Frank Kermode in his book The Sense of an Ending suggests that we live in perpetual crisis because of the way we, in our various non-indigenous Western cultures, structure the story of what it means to be human. Simply, because of this apocalyptic story we know what our lives mean because we already know the ending. The apocalypse of the western and middle-eastern religious worlds has become, instead, the tragedy of the personal—a sense of failure, of powerlessness in the face of the inexorable—but the sense of crisis has yet to dissipate. Apocalypse and tragedy is, for us, the same story but on a more individual scale, despite all the evidence that we have that the “end” never actually arrives. “We continue to assume…that there is a tolerable degree of conformity between the disconfirmed apocalypse and a respectfully modern view of reality and the powers of the mind. In short, we retain our fictions of epoch, of decadence and renovation, and satisfy in various ways our clerkly skepticism about these and similar fictions.”

It is the fact that we have told many stories about how things were originally perfect for us, how they changed for the worse turning us into aliens in our own garden, and finally how it all gets resolved returning us forever to a state of communion, that gives us rules by which we can guide our behavior as well as the behavior of others. The story gives us the courage to face all that we don’t know, don’t understand and don’t control and because of that we refuse to remember that it is, in fact, a story.

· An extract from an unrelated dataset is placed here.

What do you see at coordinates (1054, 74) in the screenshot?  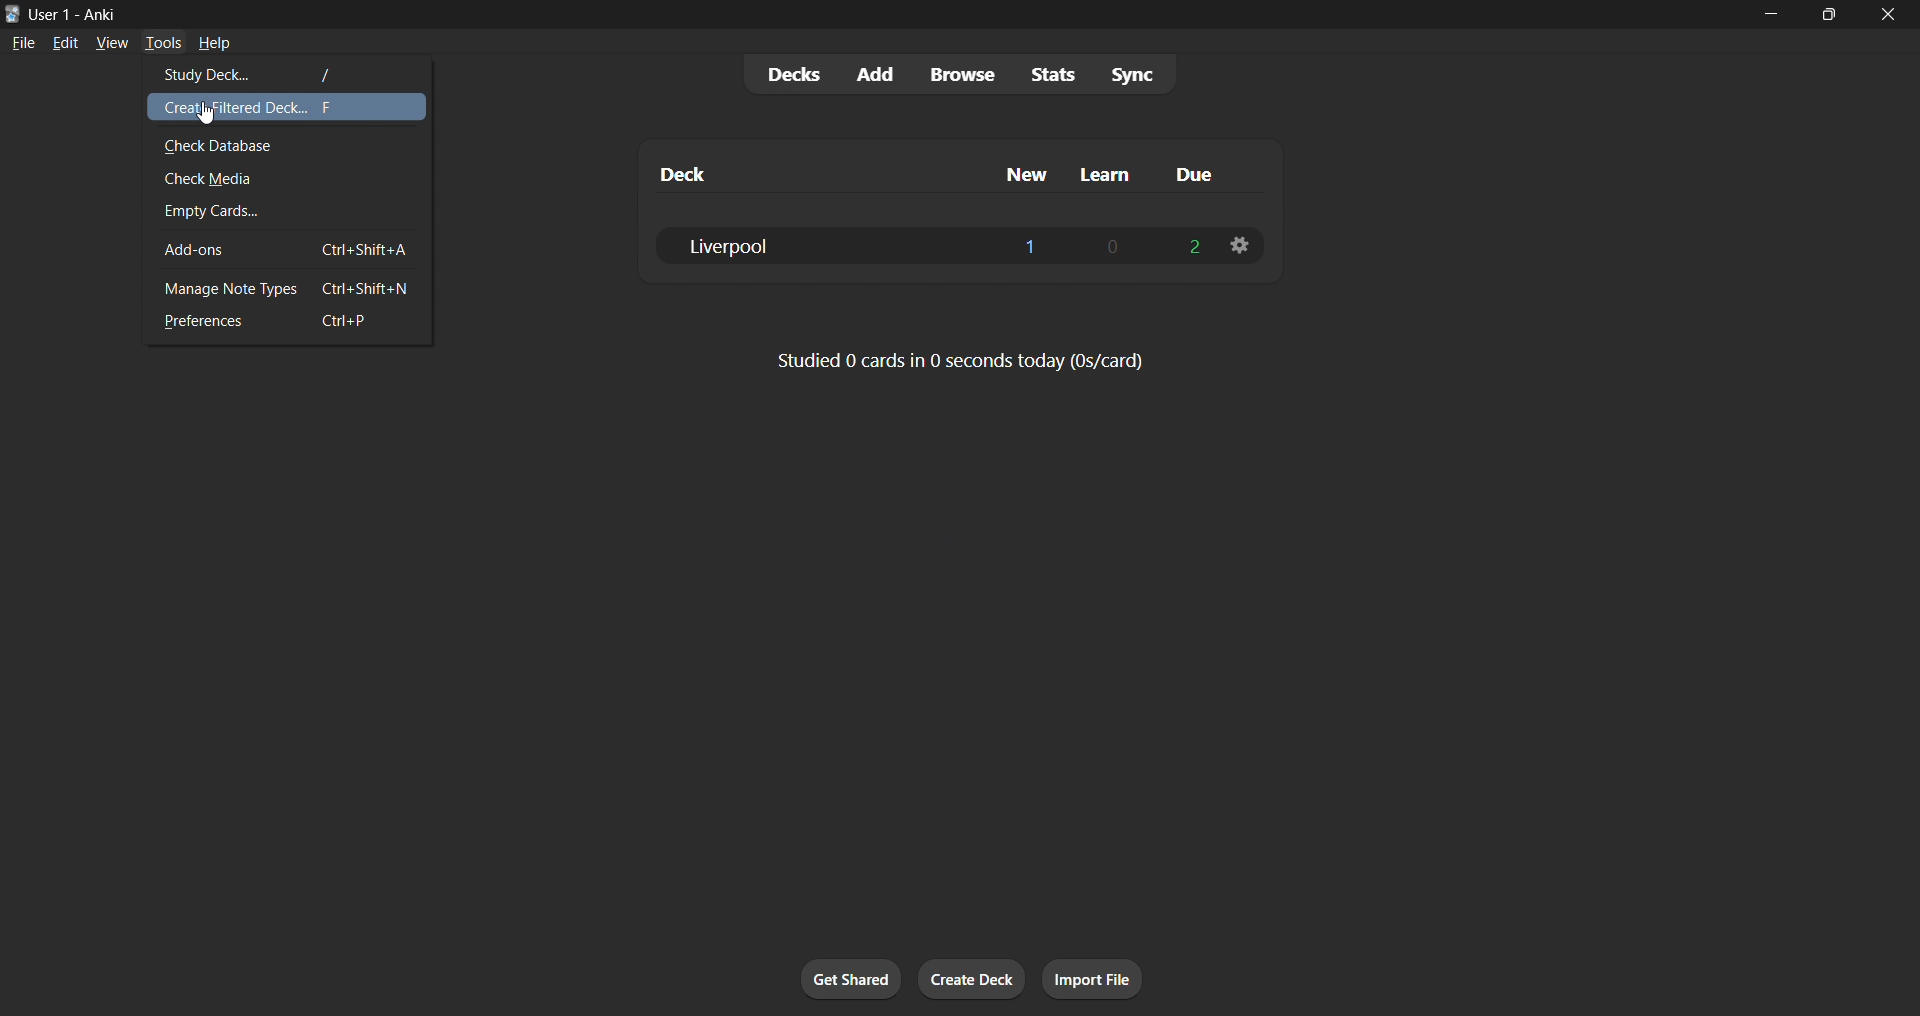 I see `stats` at bounding box center [1054, 74].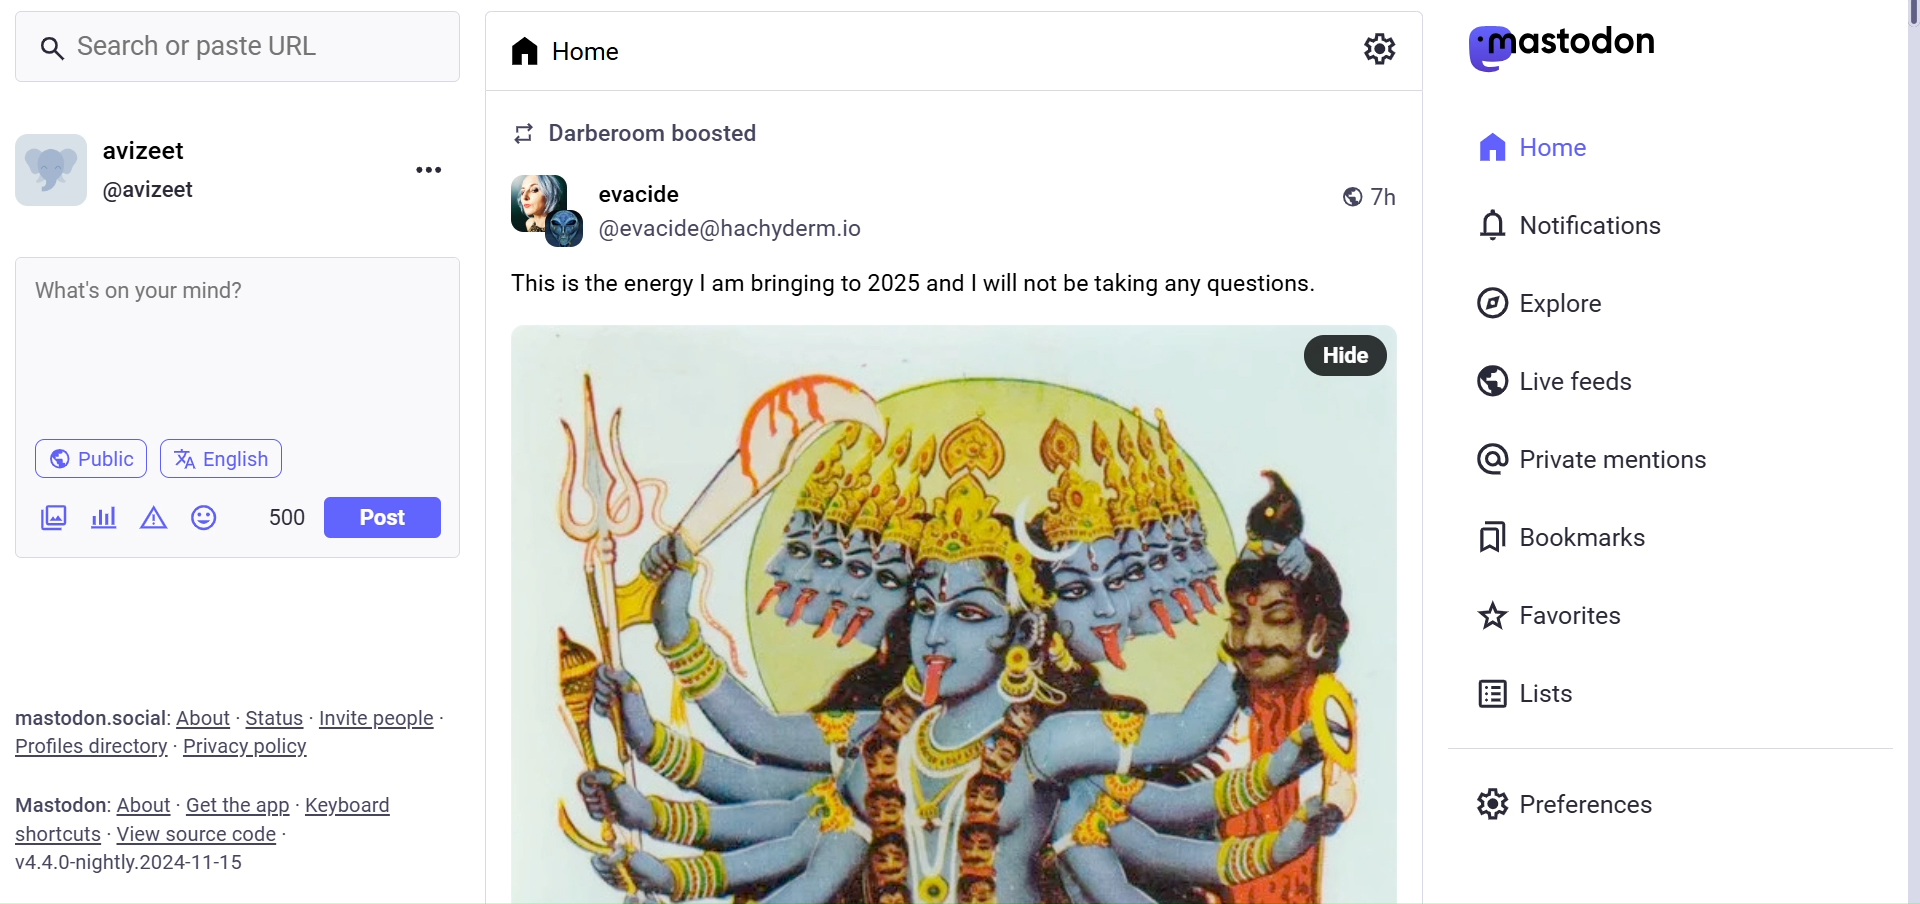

What resists—to the death sometimes—any reasonable light is the idea of a knowable ending. If one precognition of “the end” does not come true, if instead the next day there is just the grocer and the dirty laundry and the rent due, instead of questioning whether there will in fact be a clean-cut end to all the chaos and the merely contingent, we assume we just got the date wrong. We want to know how life turns out. If we don’t know, if we can never know, then maybe all the choices we have made make no sense, have no meaning, have no purpose. “Men in the middest make considerable imaginative investments in coherent patterns which, by the provision of an end, make possible a satisfying consonance with the origins and with the middle. That is why the image of the end can never be permanently falsified.” We story away the unknown and adjust the details as things change, make “adjustments in the interest of reality as well as of control.”

The not knowing, the places that story cannot penetrate, the intellectual dark, all that we can never know, is an immane universe—and that void, those places that we can never understand, never encompass, never realize, make of both the metaphorical and physical dark a scary place.